Short problem: Carry on the passage about Vico's view of rhetoric and metaphor, beginning right after its last sentence.

Document segment:
--

Finally, we must emphasize here that in his attempt to discover through language the documents of primordial human history, Vico’s conception of rhetoric is not one of rhetoric as a purely literary instrument, but rather one of rhetoric as a poetics informing the different forms of the linguistic act and consequently the different forms of human participation to things in time. These forms are primary creations, not artifacts of oratory. In fact, Vico associates his three stages of language with three major rhetorical figures of speech: the silent divine stage is associated with metonymy; the heroic with synecdoche; the conventional with metaphor. Irony emerges last as the product of pure reasoning and cannot therefore be a pure form of that imaginative creativity from which issued the other three tropes. The most important of these is metaphor. It is the most important tool for the development of poetic language. It is, in fact, the tool with which “the first poets attributed to bodies the being of inanimate substances, with capacities measured by their own, namely sense and passion, and in this way made fables of them. Thus every metaphor so formed is a fable in brief” (SN, 304).

This is consonant with the Vichian principle that the original creativity of man is based primarily on the senses, passions and imagination rather than on reason. Ernesto Grassi (in his Rhetoric and Philosophy, The Pennsylvania University Press, 1980) says that “No theory, no abstract philosophy is the origin of the human world, and every time that man loses contact with the original needs and the questions that arise of them, he falls into the barbarism of ratio”(p.25). Indeed that describes our technocratic Cartesian civilization. The origins of human history are to be found not so much in the discovery of primitive technology (tools, fire making, etc.) but in that mytho-poetic clearing of the primeval forest for the preparation of a human habitat. Metaphorically, that is one of the acts of Hercules. Every genuine metaphor is Herculean work. And it is this Herculean act, according to Vico and Heidegger, that needs to be re-created in order to rediscover human origins.

--

Given information:
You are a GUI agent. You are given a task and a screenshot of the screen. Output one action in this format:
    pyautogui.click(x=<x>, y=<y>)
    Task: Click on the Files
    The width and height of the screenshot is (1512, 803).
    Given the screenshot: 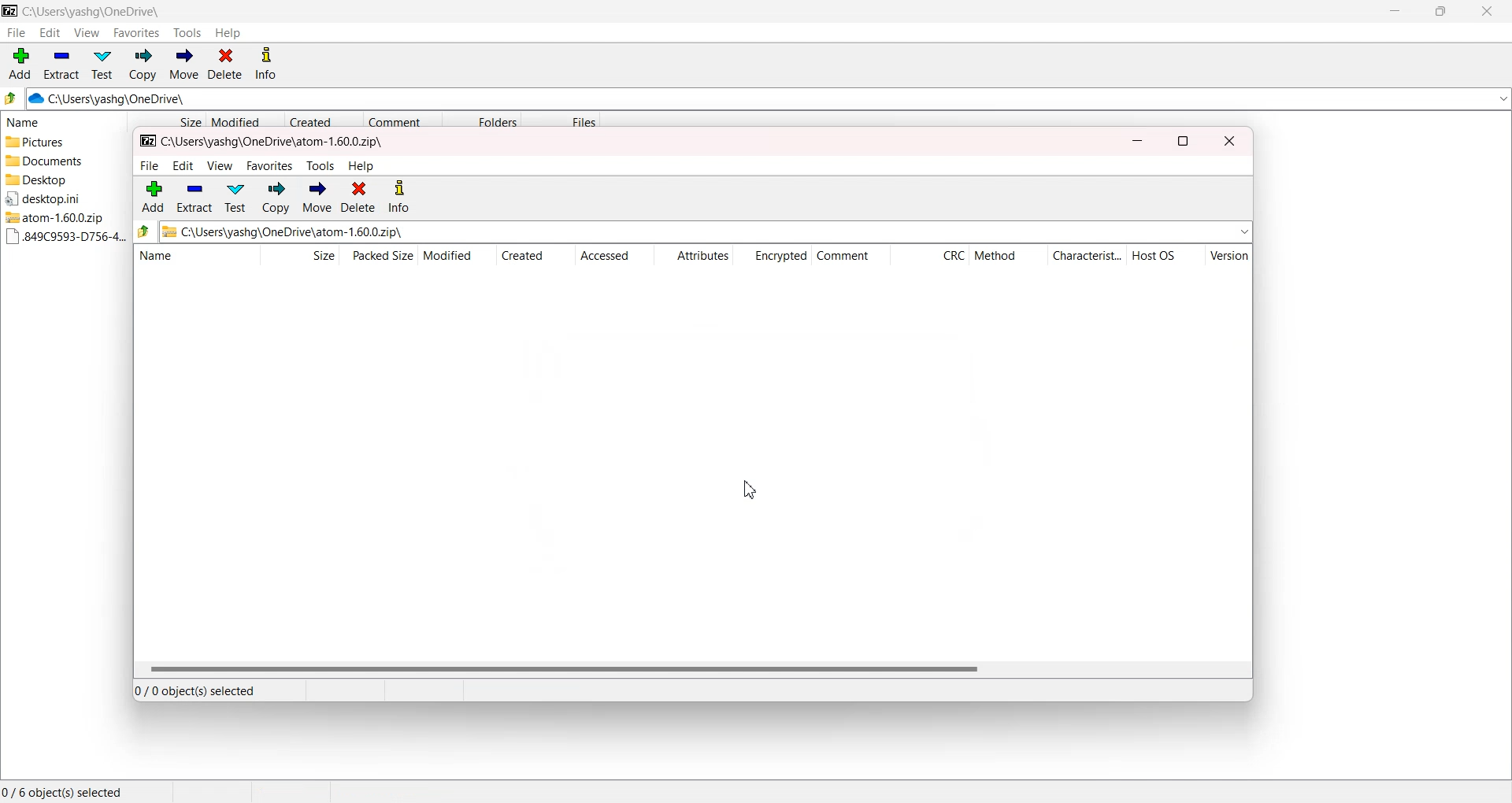 What is the action you would take?
    pyautogui.click(x=563, y=120)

--

Response to the task:
What are the hermeneutical implications of Vico’s linguistic speculation? Vico is the first linguist to point out that language is performatory in nature, i.e., at its most fundamental level it is intrinsically related to what it signifies. The specifically historical way in which he understands this performatory function of language is seen in this fundamental principle of the New Science: “The nature of institutions is nothing but their coming into being (nascimento) at certain times and in certain guises” (SN, 147). For Vico the nature of things is the verum or the content; the guise or mode of being is the certum or the form. And of course, one of the first things that comes into being in a special mode at a particular time is language.

In his De Antiquissima Italorum Sapientia,Vico points out that in primordial times there is a kind of incarnation of a particular language to a particular people. Here too a principle of complementarity obtains: minds are fashioned by languages just as languages are fashioned by minds. The two poles (language/mind) are inseparable. It is absurd to think that there are “clear and distinct ideas” standing behind language which then language strains to express adequately, as Descartes thought. Rather, historical reality arises with the language that testifies to it. In turn that particular language has a “natural” or intrinsic relation to the historical reality. That is what the term “Latin people” intimates. The process remains complementary.

Vico is usually accorded little credit for the above described hermeneutics: the idea that understanding comes through language, that is, through the form of a literary or philosophical or even scientific work. The form pointing to a subject matter (the content) is already in itself an initial interpretation of the subject matter. Therefore, in order to understand the nature of language, one does not try to penetrate to the thought which Descartes assumed standing behind language. Rather, as Martin Buber aptly puts it: “The encounter with any of man’s works, especially those done through language, remains intrinsically historical.” The link of language to history is “poetic wisdom” proper, transcending the dichotomy subject/object.

On the other hand, the Cartesian objectivity ends up reducing a “work” to a mere “object.” With such an operation, the language event cannot possibly seize and transform the reader. Being preoccupied with analysis, one will invariably neglect to listen to what is being spoken in the words and, most importantly, what is being left unsaid. In short, the work will not speak. How can it, since it has been reduced to an object, an it preventing any kind of I-Thou relationship with the reader.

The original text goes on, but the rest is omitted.